El primer episodio ocurrió el 27 de diciembre de 2025, alrededor de las 23:30. Según la reconstrucción judicial, Páez Verón ingresó junto a otras personas aún no identificadas a una vivienda del barrio Cooperarq 3. Una vez dentro, ejerció violencia contra la propietaria del domicilio y logró sustraer un teléfono celular Samsung A33, para luego darse a la fuga del lugar.
El segundo hecho: madrugada, menores y más robos
El segundo asalto se registró apenas días después, el 2 de enero de 2026, cerca de las 03:00 de la madrugada, nuevamente en el mismo barrio. En esta ocasión, el acusado violentó la cerradura de ingreso de otra vivienda y robó varios teléfonos celulares, entre ellos un iPhone 8 y un iPhone 11, además de una cámara de fotos Canon y billeteras.
Dentro del domicilio se encontraban tres menores de edad, quienes miraban televisión al momento del robo y lograron aportar un dato clave: el asaltante vestía una camiseta azul de la Universidad de Chile, detalle que luego resultaría determinante para la causa.

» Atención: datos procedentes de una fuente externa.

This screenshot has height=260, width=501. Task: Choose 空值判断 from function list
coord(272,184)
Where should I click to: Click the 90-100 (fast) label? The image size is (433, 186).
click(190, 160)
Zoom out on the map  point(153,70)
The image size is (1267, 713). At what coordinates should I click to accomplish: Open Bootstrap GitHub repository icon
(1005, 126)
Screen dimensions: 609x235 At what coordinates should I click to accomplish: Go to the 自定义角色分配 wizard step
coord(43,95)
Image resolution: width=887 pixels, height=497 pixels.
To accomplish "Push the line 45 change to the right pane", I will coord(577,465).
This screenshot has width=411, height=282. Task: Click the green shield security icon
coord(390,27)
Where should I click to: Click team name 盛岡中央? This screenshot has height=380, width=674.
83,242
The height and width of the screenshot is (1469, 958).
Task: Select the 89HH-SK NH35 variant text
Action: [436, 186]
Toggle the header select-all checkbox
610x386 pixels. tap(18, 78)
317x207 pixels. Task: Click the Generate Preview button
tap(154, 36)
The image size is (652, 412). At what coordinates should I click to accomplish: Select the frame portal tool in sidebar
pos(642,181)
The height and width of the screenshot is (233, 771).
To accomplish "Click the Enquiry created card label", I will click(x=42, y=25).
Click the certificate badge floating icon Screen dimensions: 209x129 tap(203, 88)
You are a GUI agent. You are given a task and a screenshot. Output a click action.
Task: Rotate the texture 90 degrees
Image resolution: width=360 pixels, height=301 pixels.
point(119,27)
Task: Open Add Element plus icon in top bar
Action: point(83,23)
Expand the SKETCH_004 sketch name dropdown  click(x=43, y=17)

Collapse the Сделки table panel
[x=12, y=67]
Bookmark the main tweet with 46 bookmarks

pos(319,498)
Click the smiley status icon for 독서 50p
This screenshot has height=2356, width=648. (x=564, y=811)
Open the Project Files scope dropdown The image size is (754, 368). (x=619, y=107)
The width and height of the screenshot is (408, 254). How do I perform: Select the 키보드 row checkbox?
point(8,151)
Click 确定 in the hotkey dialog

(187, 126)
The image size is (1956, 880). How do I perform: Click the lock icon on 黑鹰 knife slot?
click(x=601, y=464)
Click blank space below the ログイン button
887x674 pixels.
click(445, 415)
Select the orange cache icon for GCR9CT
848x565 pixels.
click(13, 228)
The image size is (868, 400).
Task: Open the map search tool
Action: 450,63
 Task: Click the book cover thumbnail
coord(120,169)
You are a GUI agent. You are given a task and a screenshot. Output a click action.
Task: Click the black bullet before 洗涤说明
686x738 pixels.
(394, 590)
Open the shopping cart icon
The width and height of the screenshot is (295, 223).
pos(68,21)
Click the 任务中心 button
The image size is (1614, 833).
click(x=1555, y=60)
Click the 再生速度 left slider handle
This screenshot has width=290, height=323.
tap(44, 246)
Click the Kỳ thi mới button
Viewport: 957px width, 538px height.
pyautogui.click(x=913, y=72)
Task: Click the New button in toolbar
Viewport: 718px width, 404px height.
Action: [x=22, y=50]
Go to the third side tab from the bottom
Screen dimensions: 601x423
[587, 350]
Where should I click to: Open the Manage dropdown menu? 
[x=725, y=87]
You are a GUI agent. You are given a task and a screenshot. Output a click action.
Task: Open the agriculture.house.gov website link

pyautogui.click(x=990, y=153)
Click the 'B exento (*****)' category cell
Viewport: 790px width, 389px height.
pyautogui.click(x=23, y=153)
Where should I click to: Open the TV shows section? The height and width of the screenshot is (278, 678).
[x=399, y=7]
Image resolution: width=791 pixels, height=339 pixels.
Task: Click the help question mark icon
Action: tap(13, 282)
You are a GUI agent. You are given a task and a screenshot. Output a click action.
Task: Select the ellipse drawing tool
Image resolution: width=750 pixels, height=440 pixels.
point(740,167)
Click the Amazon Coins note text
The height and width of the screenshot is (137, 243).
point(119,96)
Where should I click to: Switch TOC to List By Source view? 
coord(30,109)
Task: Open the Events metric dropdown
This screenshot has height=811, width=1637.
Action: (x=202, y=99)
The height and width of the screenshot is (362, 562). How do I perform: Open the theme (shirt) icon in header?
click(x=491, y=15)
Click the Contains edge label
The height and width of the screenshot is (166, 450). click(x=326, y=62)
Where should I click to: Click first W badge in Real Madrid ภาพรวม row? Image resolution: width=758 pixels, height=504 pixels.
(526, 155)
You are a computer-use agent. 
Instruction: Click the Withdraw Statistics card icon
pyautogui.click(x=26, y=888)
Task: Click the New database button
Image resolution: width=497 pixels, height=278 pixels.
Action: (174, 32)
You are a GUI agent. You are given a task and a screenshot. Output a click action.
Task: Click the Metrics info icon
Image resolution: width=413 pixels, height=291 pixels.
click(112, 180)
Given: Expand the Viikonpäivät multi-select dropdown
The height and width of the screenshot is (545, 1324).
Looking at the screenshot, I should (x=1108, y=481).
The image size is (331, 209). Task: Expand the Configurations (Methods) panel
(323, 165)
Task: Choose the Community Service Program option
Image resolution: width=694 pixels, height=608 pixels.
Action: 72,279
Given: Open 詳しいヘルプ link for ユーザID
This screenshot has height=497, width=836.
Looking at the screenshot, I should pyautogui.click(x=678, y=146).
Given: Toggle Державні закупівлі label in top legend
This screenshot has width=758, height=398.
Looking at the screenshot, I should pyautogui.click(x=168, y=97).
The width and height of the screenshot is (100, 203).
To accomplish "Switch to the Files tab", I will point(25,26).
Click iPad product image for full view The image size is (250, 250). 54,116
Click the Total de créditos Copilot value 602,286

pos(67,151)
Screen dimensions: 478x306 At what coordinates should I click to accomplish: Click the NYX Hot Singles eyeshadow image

El rol clave de la Brigada y las cámaras
A partir de un trabajo minucioso de la Brigada Policial de la UFI Delitos contra la Propiedad, se analizaron registros fílmicos aportados por vecinos del barrio.
Ese relevamiento permitió identificar al autor y avanzar con medidas judiciales en distintos domicilios. En uno de ellos, ubicado en Villa El Salvador, Chimbas, se secuestró vestimenta coincidente con la descripta por las víctimas, entre ellas un buzo de la U de Chile de color azul, perteneciente a Páez Verón.
La condena
Este 12 de enero de 2026, a las 08:30, se celebró la audiencia correspondiente, en la que el Ministerio Público Fiscal, la defensa y el imputado acordaron la aplicación del juicio abreviado. Como resultado, Tiago Maximiliano Páez Verón fue condenado a tres años de prisión de cumplimiento condicional, por el delito de robo simple en dos hechos.